インディアンムービーウィーク2021で今回最後に観たのは、「俺だって極道さ」。主演はヴィジャイ・セードゥパティ、プロデュースをダヌシュが手がけたという、サスペンス・コメディとでも呼べるような作品。
舞台は南インドの街、ポンディシェリー。警官の母親を持つ青年パーンディは、親の期待とは裏腹に極道の世界に憧れ、仲間たちとチンケな悪さをして日々を過ごしていた。彼はある日、耳に障害を持つ女性カーダンバリに出会い、惹かれていく。カーダンバリは、ある目的のために姿を消し、行方不明となった父親からの連絡を待っていた。父親の目的とは、彼の仇敵であり、彼の妻を殺した張本人であり、カーダンバリが聴覚を失くす原因を作ったギャングの頭領への復讐だった……。

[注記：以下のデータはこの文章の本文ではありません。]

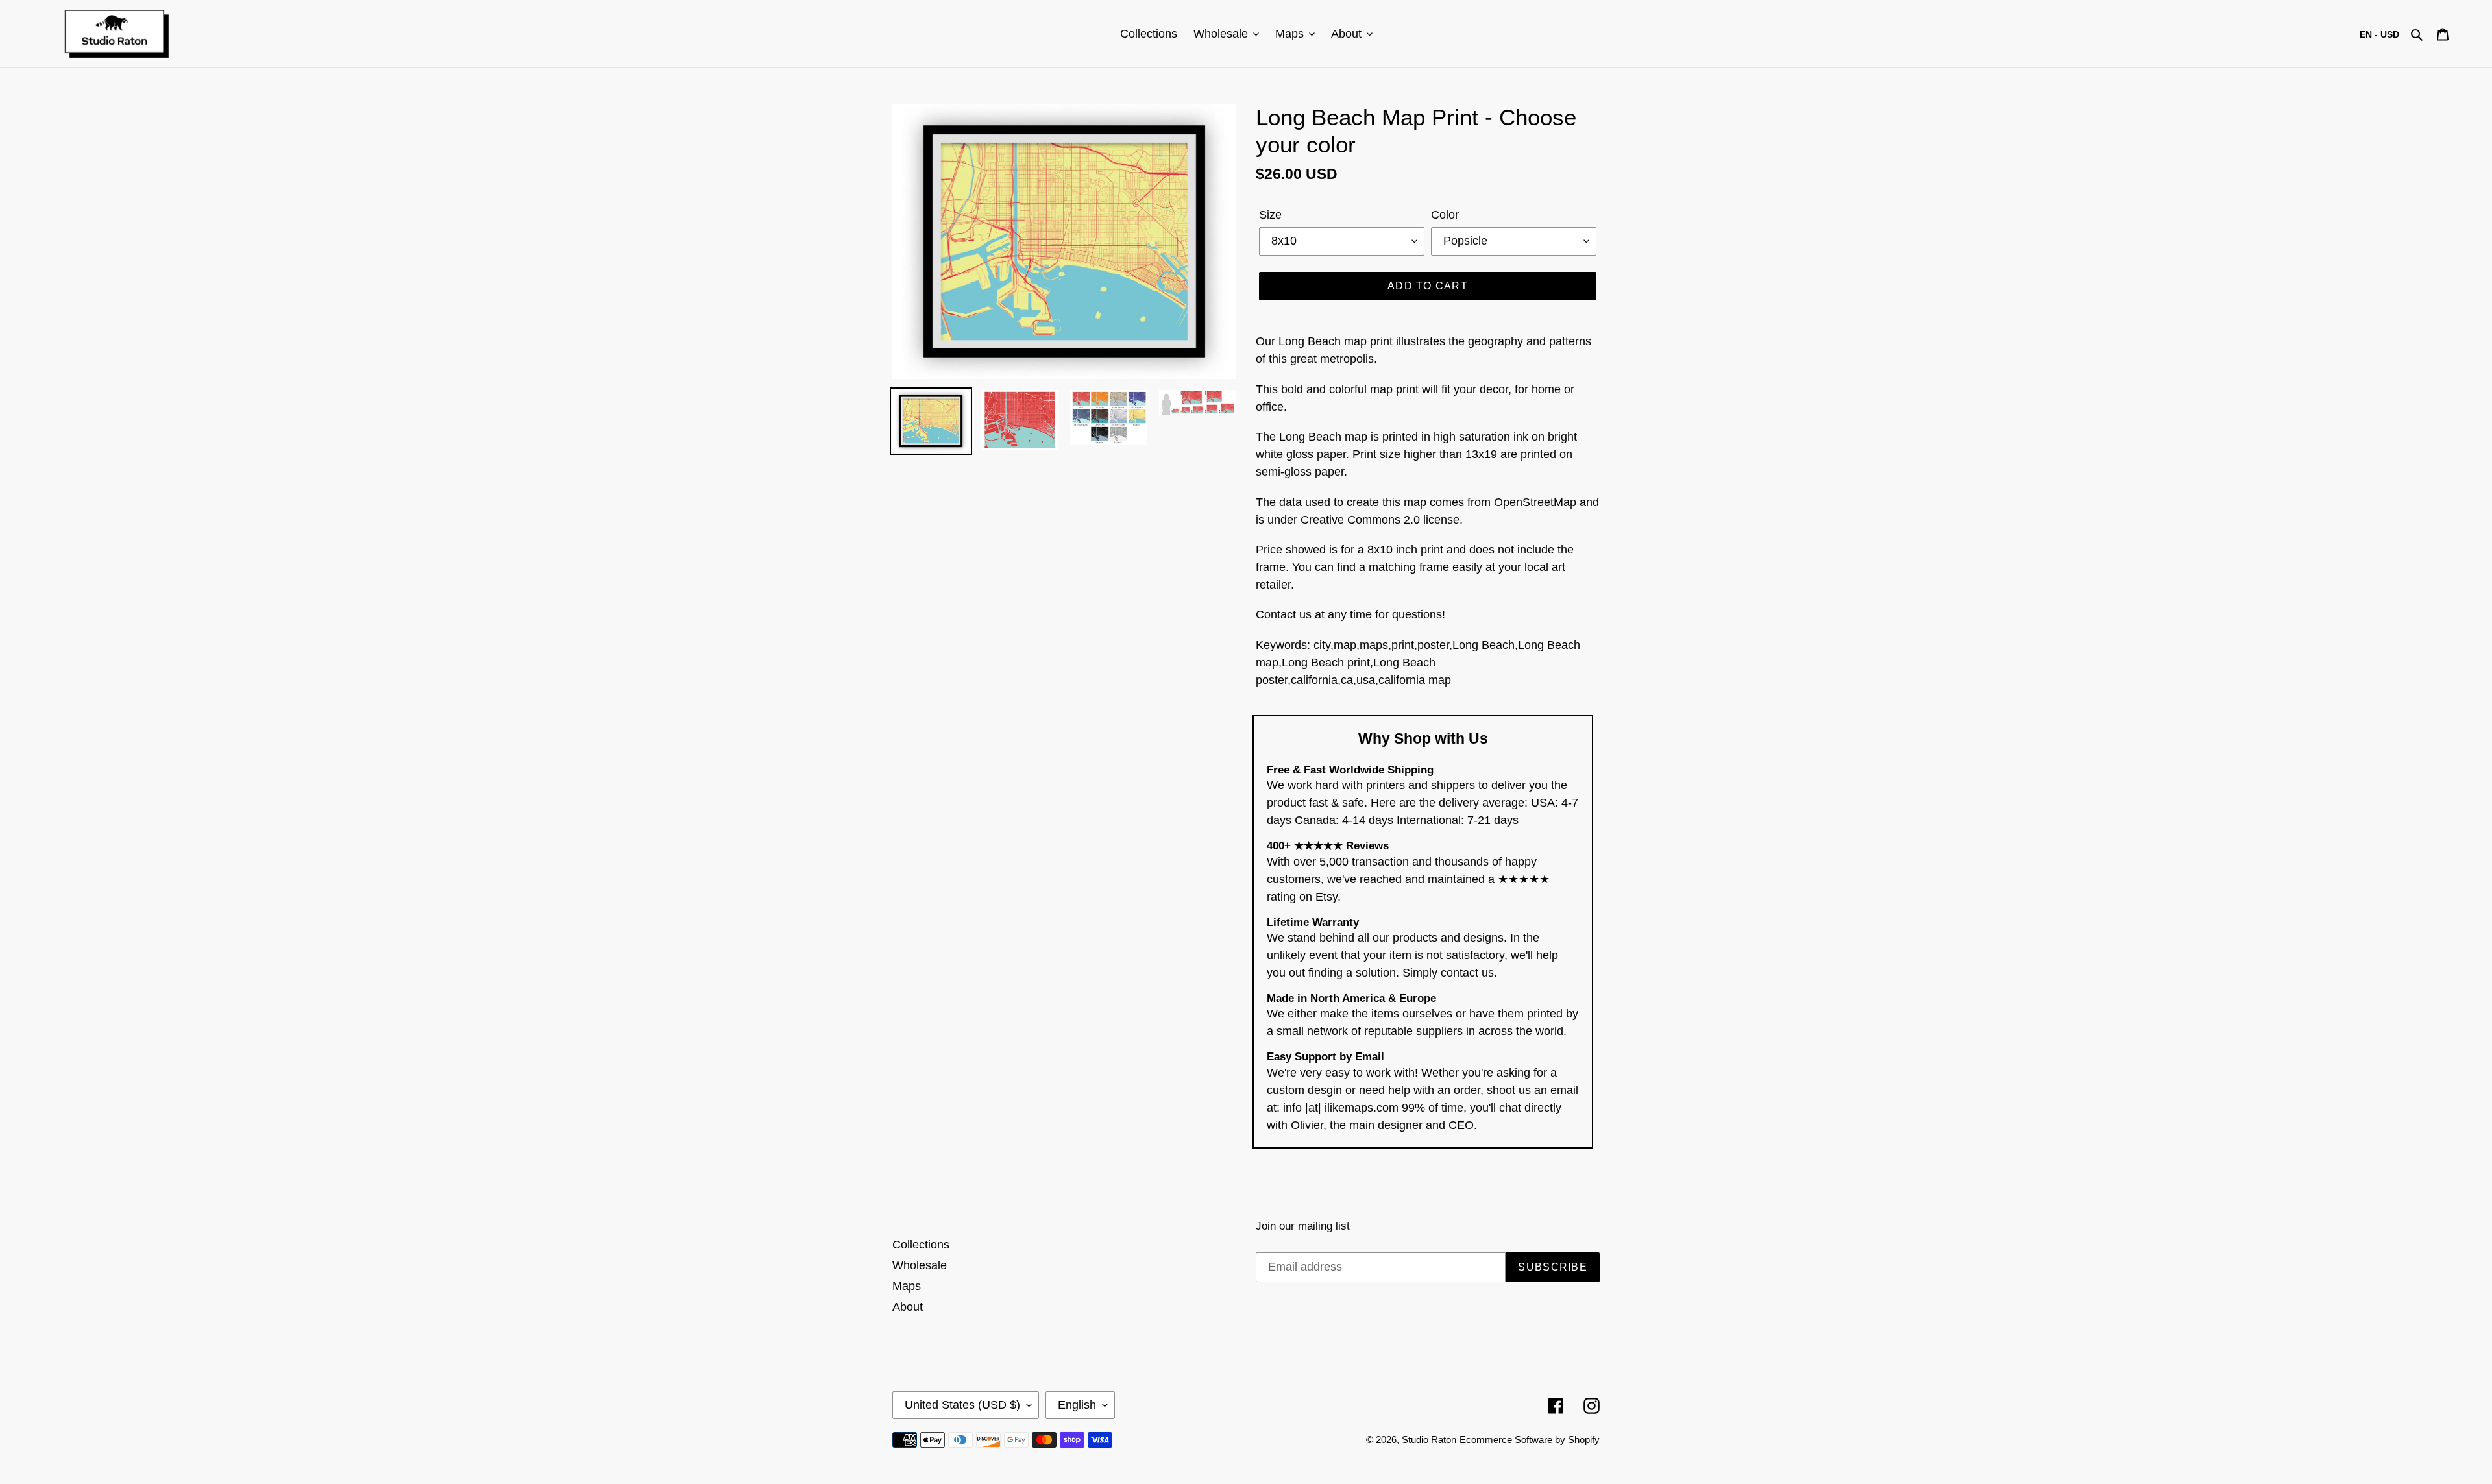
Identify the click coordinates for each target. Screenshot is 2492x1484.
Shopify (1584, 1439)
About (907, 1306)
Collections (920, 1244)
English (1077, 1404)
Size (1270, 214)
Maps (906, 1286)
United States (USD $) (962, 1404)
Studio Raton (1429, 1439)
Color (1445, 214)
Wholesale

予想できるようで予想が裏切られていくストーリーの組み立てが面白くて、観終えた後に、へーっ!と思わず感心してしまった。コメディシーンが途切れない割には結構な数の人が死んでるし(割と軽めなネタの流れで殺される人もいる)、ヒロインのカーダンバリが抱える苦悩は重すぎるし、そのあたりの対比に戸惑う部分はあったのだが、無敵のヒーローというわけではない主人公を飄々と演じたVJPによって、危ういバランスをうまく保っていたように感じた。
こういう作品を世に送り出していることもまた、南インド映画の懐の深さなのだなあ、と思う。